O volume resgata personagens curiosos como Júlio Silva, que, até 1919, integrava a diretoria do Bloco da Baratinha, de Vila Isabel, bairro da Zona Norte do Rio. Ele era também conhecido como Lord Mamãe, numa época em que ter uma alcunha era de praxe. Pois no carnaval de 19, aos 24 anos de idade, Lord Mamãe criou o “Bloco do Eu Sozinho”, que desfilaria por seis décadas pelas ruas lotadas da cidade entre foliões em bloco.

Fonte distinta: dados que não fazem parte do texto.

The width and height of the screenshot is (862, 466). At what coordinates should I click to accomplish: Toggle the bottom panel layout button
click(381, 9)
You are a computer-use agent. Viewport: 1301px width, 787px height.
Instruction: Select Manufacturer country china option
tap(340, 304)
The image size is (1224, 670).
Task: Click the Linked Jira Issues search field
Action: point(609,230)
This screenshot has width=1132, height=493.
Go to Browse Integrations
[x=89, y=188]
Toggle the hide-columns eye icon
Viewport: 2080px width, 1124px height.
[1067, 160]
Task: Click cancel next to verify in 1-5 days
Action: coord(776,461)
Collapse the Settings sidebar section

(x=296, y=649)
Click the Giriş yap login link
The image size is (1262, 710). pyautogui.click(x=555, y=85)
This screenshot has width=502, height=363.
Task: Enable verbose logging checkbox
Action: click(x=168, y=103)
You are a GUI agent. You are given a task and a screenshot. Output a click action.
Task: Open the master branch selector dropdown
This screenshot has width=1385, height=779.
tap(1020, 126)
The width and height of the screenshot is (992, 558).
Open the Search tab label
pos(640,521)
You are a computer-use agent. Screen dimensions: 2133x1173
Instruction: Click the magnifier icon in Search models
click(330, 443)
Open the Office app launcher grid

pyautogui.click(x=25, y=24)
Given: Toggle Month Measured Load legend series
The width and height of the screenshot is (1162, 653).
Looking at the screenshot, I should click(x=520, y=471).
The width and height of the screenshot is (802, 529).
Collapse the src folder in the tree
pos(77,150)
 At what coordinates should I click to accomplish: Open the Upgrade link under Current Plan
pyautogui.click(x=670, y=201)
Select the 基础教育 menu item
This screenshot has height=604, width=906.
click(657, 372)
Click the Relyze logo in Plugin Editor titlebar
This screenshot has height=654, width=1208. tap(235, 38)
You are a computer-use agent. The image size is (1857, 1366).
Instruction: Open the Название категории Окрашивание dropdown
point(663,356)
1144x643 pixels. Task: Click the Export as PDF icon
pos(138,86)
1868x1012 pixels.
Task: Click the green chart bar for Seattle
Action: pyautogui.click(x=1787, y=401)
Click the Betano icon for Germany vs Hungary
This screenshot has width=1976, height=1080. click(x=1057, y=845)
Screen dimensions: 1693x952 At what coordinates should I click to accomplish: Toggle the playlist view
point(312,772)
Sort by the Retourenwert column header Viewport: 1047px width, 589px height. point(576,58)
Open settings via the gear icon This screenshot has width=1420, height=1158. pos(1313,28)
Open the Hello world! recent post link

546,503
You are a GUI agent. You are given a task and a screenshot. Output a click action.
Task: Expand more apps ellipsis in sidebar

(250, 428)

“Até o carnaval de 1979, o homem-bloco seguiu uma receita: ia de palhaço tony, maquiado, com um estandarte improvisado de cabo de vassoura e uma placa de isopor erguida com o nome do bloco. Distribuía brindes: flâmulas, cartões e balas, que drenavam seu magro orçamento carnavalesco. Em meio à folia, recitava versos de Casemiro de Abreu e Castro Alves. Quanto mais celebrado ou provocado, mais crescia em vivacidade. Aos passantes, apresentava sua missão em verso:

“Eu ando só. Por companhia tenho
Minhas bugigangas, que me são leais.
Sozinho vivo bem, até convenho,
Feliz me corre a vida de rapaz.

Contas não dou. Se tarde ou cedo entro,
Reclamações do lar, não se me faz.
Contas não tenho, nem despacho empenho,
Se não de mim, por mim, e ninguém mais.

Entro à hora que quero, ou me é preciso
Saio à hora que entendo, ou me convém.
Se como, ou não como, passo vem.

Prefiro a vida assim, semi-isolado,
Melhor é andar sozinho (tenho siso),
Que em companhia de outro mascarado.”

Uma curiosidade vernacular: a origem da palavra micareta, o tal carnaval fora de época, é explicada neste parágrafo:
“Em 1919, não se realizou no Rio de Janeiro a Mi-Carême. Na forma original, a Mi-Carême era o nome da festa realizada na quinta-feira da terceira semana da Quaresma. No Brasil, a festa chegou com roupagem francesa e ar carnavalesco. Na Bahia, em Salvador, e, sobretudo, no interior, a festa pegou – inclusive fora da data determinada, desafrancesando-a e virando micareta.” (“De Sonho e de Desgraça”, David Butter)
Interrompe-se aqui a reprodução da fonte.